SoftBank: We’re no longer a traditional telecoms carrier

SoftBank Corp has unveiled plans to become an artificial intelligence infrastructure firm, rather than just a simple telecommunications carrier.

The Japanese tech giant made the big announcement at the annual tech trade show Mobile World Congress in Barcelona, Spain.

As part of a new business strategy, SoftBank said it no longer sees itself as a conventional telecoms carrier responsible for facilitating the transfer of “raw, uninterpreted” data from one point to another.

Instead, SoftBank wants to go further by developing and offering the necessary AI infrastructure for “enabling distributed AI workloads across edge and cloud environments”.
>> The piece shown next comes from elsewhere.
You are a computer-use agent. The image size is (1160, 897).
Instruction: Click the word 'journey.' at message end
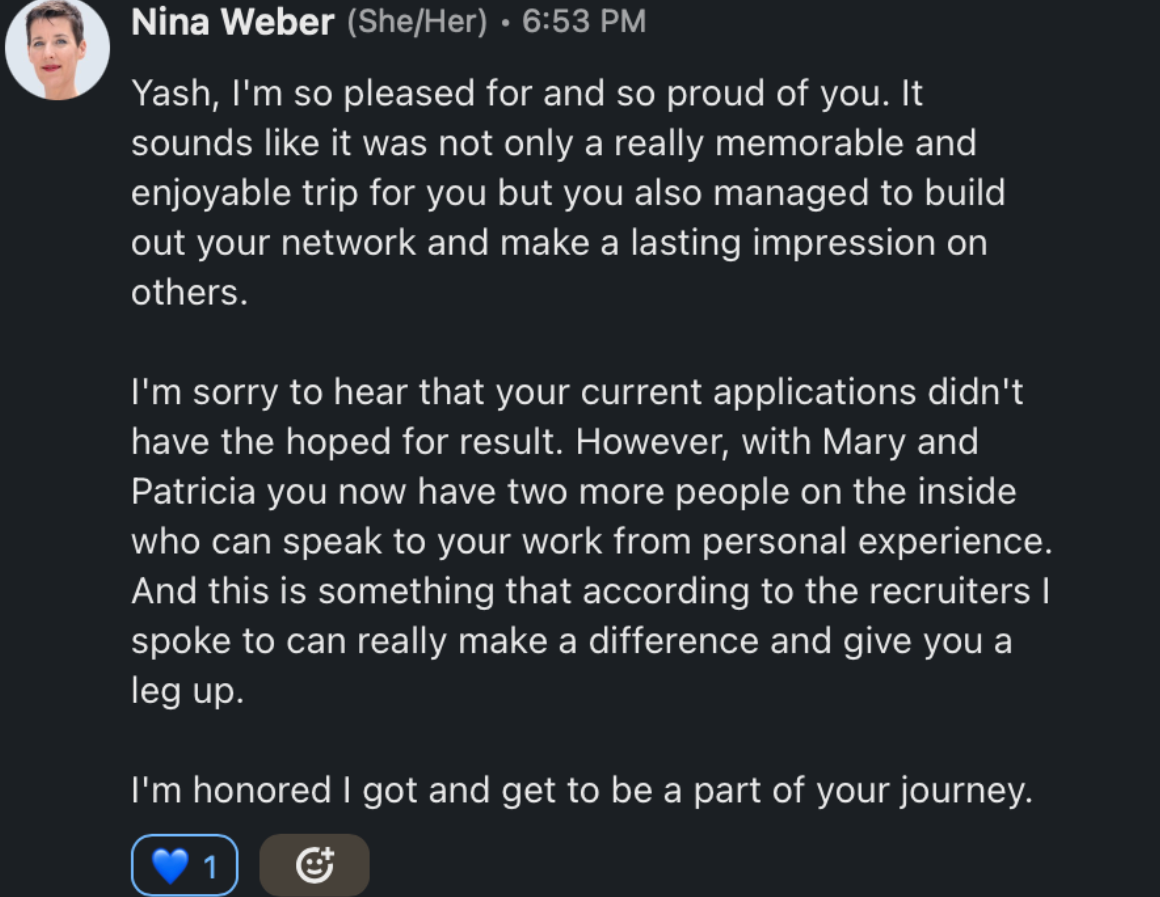point(966,792)
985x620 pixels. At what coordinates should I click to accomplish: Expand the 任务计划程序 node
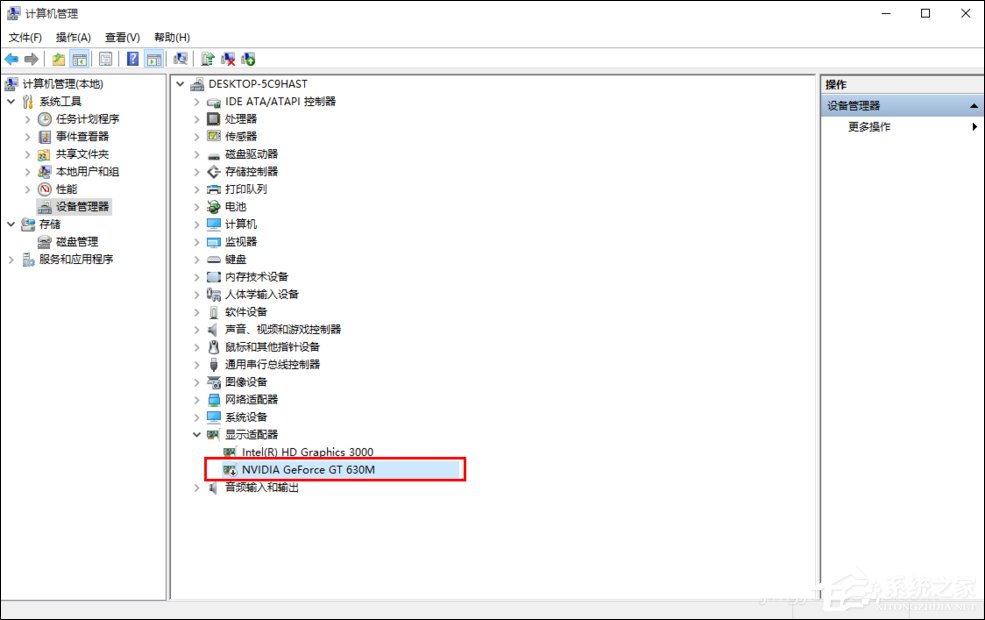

The company claims this major strategic shift reflects a fast-changing telecoms industry. It points out that, in the past, telecoms networks were designed for transferring data rather than comprehending its contents.

But SoftBank suggests that the rise of AI requires traditional telecoms providers to do more than just provide the infrastructure for raw data transfer. They need to put meaning behind the data, too.

As such, SoftBank is working towards a new Telco AI Cloud vision in which it sees itself as a “central nervous system” for all things data-related. This comes in the form of a so-called “active computation platform” powered by AI models.

The firm says this approach can provide its customers with “real-time, reliable inference” when needed, by “offloading GPU compute” and leveraging distributed edge-based AI workloads. The distributed edge refers to data management that happens closer to data sources - such as users’ services - for releasing benefits like reduced latency and faster transfers.

According to the firm, these changes in how it operates will result in it offering a platform that provides users with “meaning, not just data’ for improving how decisions are made across areas such as robotics, autonomous systems and smart cities.

“For Physical AI, this means resource-constrained robots can now perform complex, scalable behaviours that would otherwise be difficult to achieve independently; powered not by what they carry but by the network intelligence that surrounds them,” explained the firm in a media release.